#### Prompt
From the line that contains "The image size is (1024, 675)." to the last line of the data, every line is to be transcribed exactly; no other line is to be included.

Top of Given entries

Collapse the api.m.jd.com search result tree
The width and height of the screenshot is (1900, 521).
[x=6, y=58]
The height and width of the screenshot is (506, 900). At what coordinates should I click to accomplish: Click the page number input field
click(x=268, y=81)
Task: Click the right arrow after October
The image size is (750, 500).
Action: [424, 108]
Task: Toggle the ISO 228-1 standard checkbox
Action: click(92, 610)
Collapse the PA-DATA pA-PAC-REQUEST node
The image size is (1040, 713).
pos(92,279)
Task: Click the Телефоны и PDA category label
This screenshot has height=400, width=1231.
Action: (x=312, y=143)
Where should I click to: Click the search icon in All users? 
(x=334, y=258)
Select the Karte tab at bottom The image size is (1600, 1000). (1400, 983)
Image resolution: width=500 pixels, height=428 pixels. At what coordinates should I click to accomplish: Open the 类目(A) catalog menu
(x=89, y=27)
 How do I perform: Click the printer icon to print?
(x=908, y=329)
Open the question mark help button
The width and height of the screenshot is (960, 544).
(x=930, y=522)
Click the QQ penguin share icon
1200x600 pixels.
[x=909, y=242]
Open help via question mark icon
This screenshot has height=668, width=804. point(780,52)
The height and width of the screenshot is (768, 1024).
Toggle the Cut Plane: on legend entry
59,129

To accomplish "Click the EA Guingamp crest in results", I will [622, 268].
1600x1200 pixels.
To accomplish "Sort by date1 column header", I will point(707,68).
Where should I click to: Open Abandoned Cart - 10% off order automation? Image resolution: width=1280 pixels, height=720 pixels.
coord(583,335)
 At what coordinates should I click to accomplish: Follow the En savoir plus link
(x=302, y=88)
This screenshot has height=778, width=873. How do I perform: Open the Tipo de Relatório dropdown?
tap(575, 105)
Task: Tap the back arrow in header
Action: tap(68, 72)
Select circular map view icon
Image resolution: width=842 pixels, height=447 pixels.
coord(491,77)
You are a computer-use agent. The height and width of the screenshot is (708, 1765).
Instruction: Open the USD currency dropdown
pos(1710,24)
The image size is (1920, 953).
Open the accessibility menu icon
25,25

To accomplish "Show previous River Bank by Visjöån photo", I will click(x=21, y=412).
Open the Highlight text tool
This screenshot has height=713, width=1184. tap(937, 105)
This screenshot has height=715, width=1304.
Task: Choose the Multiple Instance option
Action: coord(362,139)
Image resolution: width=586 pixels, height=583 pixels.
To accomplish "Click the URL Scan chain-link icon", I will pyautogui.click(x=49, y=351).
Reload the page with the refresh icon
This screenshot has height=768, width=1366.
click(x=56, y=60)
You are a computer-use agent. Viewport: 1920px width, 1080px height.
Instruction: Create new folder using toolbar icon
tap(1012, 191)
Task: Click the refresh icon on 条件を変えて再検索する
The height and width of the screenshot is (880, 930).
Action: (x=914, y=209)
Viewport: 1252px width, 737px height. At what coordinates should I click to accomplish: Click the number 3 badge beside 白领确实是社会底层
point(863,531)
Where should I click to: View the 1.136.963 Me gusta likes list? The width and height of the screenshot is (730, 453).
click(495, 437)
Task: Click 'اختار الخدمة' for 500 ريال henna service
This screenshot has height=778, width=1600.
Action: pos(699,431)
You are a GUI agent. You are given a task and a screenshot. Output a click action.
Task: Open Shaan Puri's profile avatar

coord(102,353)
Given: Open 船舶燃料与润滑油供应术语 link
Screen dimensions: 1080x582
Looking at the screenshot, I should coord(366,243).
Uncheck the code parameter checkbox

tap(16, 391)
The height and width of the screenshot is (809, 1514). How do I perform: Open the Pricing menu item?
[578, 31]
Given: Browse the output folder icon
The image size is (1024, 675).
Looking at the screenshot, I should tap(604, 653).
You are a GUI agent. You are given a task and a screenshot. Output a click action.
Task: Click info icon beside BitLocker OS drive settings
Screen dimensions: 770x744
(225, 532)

Bottom of Given entries

#### Answer for the task
The image size is (1024, 675).
Looking at the screenshot, I should tap(604, 653).
You are a GUI agent. You are given a task and a screenshot. Output a click action.
Task: Click info icon beside BitLocker OS drive settings
Screen dimensions: 770x744
(225, 532)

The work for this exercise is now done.